Among short-haul carriers, Auringny Air Services emerged on top and airlines that fared well in the long-haul category were Singapore Airlines, which received a high rating in almost all the categories, Emirates and Qatar Airways. On the other hand, US carriers United Airlines and American Airlines received poor ratings.
Meanwhile, several airlines have made major headlines for the wrong reasons this year. From weird rules to bad customer service, here are seven carriers that grabbed the limelight in 2017.
United Airlines – US
The carrier was slammed by flyers for various reasons this year. United Airlines courted massive controversy when it barred two girls from boarding a flight in Denver as they were wearing leggings. An eye-witness, who was also on the same flight, told AFP that another girl, who was also wearing leggings, was allowed to board after she changed. Later the airline released a statement that the girls weren't allowed to board in leggings as they were pass riders and said that regular customers could wear leggings. "Your leggings are welcome," it said.
The carrier once again made news when a mother from Hawaii was forced to seat her 2-year-old son on her lap for a three-hour flight, even though she had paid about $1,000 for his seat.
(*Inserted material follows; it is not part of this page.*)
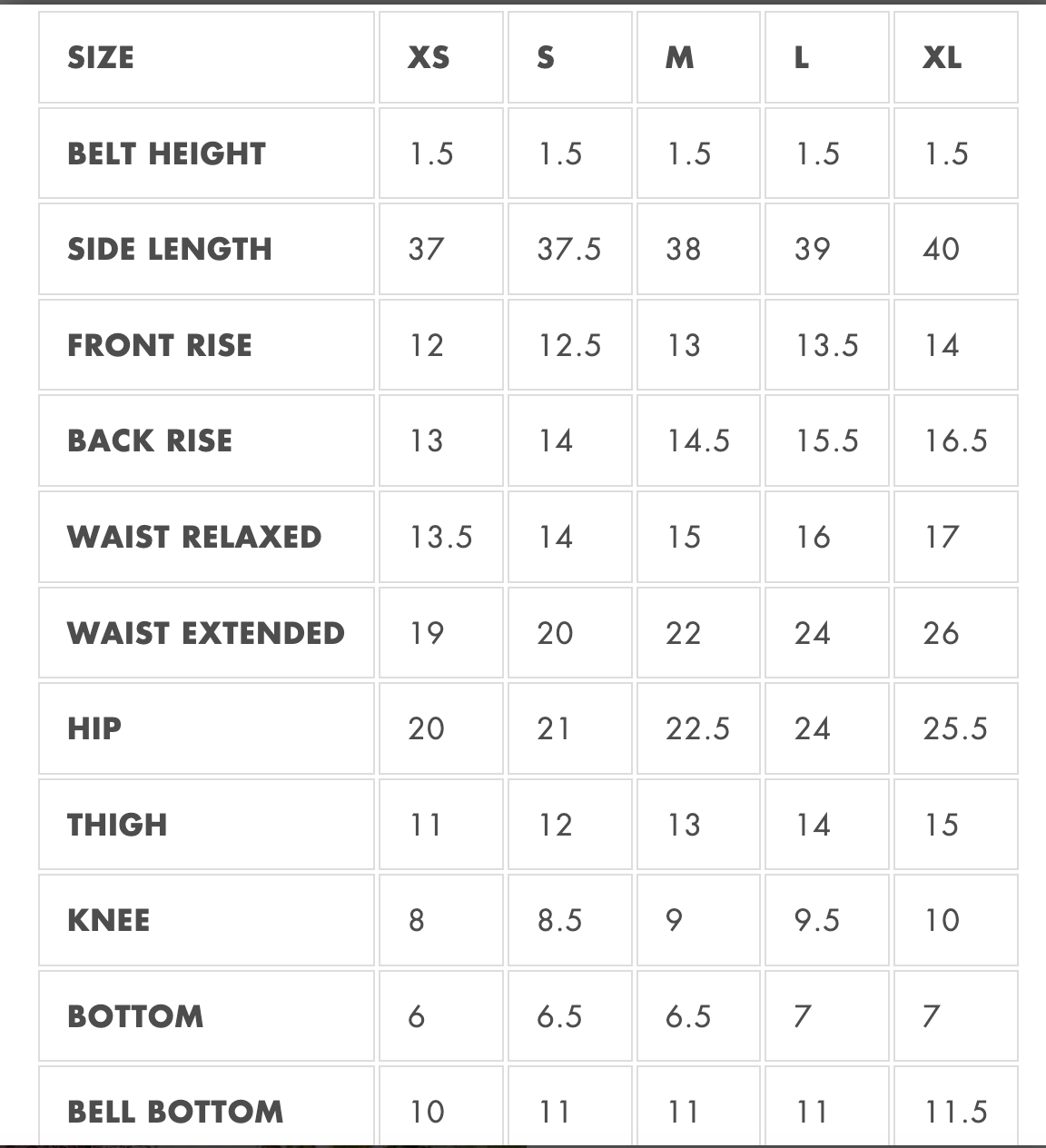Viewport: 1046px width, 1148px height.
Task: Click the 9.5 knee value
Action: [x=817, y=920]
The toddler's seat, she said, was given to someone else.
Saudi Arabian Airlines – Saudi Arabia
The Saudi Arabian Airlines, also known as Saudia Airlines, made news in August for warning its passengers that they would not be allowed to board if they are not dressed appropriately.
Leaving no room for doubt, the airline has said that it would refuse boarding to female passengers who haven't covered their arms or legs or any men wearing shorts.
"Women exposing legs or arms, or wearing too thin or too tight clothes and men wearing shorts exposing legs," the national carrier said on its website, adding that flyers must not be "clothed in a manner that would cause discomfort or offence to other passengers."
Delta Air Lines – US
The American carrier courted controversy when a Georgia doctor revealed that a Delta flight attended stopped her from singing the national anthem while the casket of a slain US serviceman was being deplaned. While she lashed out at the carrier on her Facebook post, she later posted a message saying that the airline had gotten in touch with her and apologized for the same.
The company reportedly told her that it was not against singing the national anthem and that the flight attendant "made some bad decisions."